These are some of the myths that have been shattered by the research of IESE’s Chair of Family-Owned Business in its 30-year history. Founded in the 1987-88 academic year, the Chair was Europe’s first in this field. The current chair is professor Josep Tàpies, who has just published a good practices manual for family-owned businesses that encapsulates the knowledge acquired over these three decades. In it he highlights, among other things, the five errors to avoid in a family-owned business.
All these errors concern management, ownership and succession in this type of business, which accounts for 90% of the businesses in Spain and 60% in Europe.
Business and family: together but with boundaries
In family-owned businesses, family and business have to cohabit, and it is essential to know how to separate these spheres so as to avoid tension and conflict. The key? “Treat the business as business and the family as family,” in the words of professor Tàpies. Having governing bodies, both at a corporate and a family level, is essential to defining the limits of each area clearly.

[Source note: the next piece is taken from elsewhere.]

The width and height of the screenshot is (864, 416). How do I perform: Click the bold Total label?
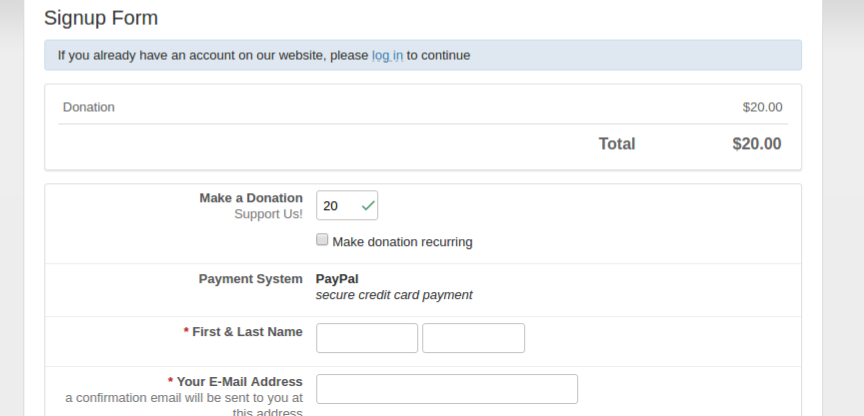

In its three decades of activity, the Chair has demonstrated the importance of interpersonal relations among family members. Putting people’s wellbeing at the center of decisions is a common practice in family-owned businesses, and is a big part of their longevity.
Businesses with staying power
Conventional wisdom has it that the grandfather creates the company, the son keeps it going and the grandson drives it to ruin. There’s widespread belief that family-owned businesses rarely survive the third generation, though a study carried out by the Chair demonstrates that these types of companies last longer than those that are not family owned. Some even survive for over a century.
Additionally, research by the Chair has shattered another myth concerning the size of this type of company: of the Spanish companies with more than €50 million in revenue that were analyzed, more than half were family owned. That is, there are large family-owned businesses and, in fact, they are the majority at the leading edge of the Spanish economy.
Responsible shareholders and the role of women
Currently, the Chair’s research centers “on raising the awareness of owning families as business families,” explains professor Tàpies, and making them understand that “a responsible shareholder gives a greater guarantee of continuity than a director who has the founder’s surname.” Exercising ownership in a responsible manner means having a long-term emotional commitment to the family and to the business project, even when not directly involved in the governance or management of the family business.
In recent years the focus has also fallen on of the role of women in the family-owned business and on their participation on management boards.
An intensive publishing role
Over these 30 years, the Chair has published around 40 academic articles, more than 30 academic papers, more than 65 case studies, 35 technical notes and 25 books; intense research activity for which it has received accolades such as the Best Research Paper at the Family Business Network conference on three occasions and the Professor Emeritus Alden G. Lank Research Award, given by the Family Business Network, as well as the Premi Cambra for the best research project on family-owned business.
Also, the Chair performs an important dissemination role via the blog of professor Tàpies and the In Family Business website.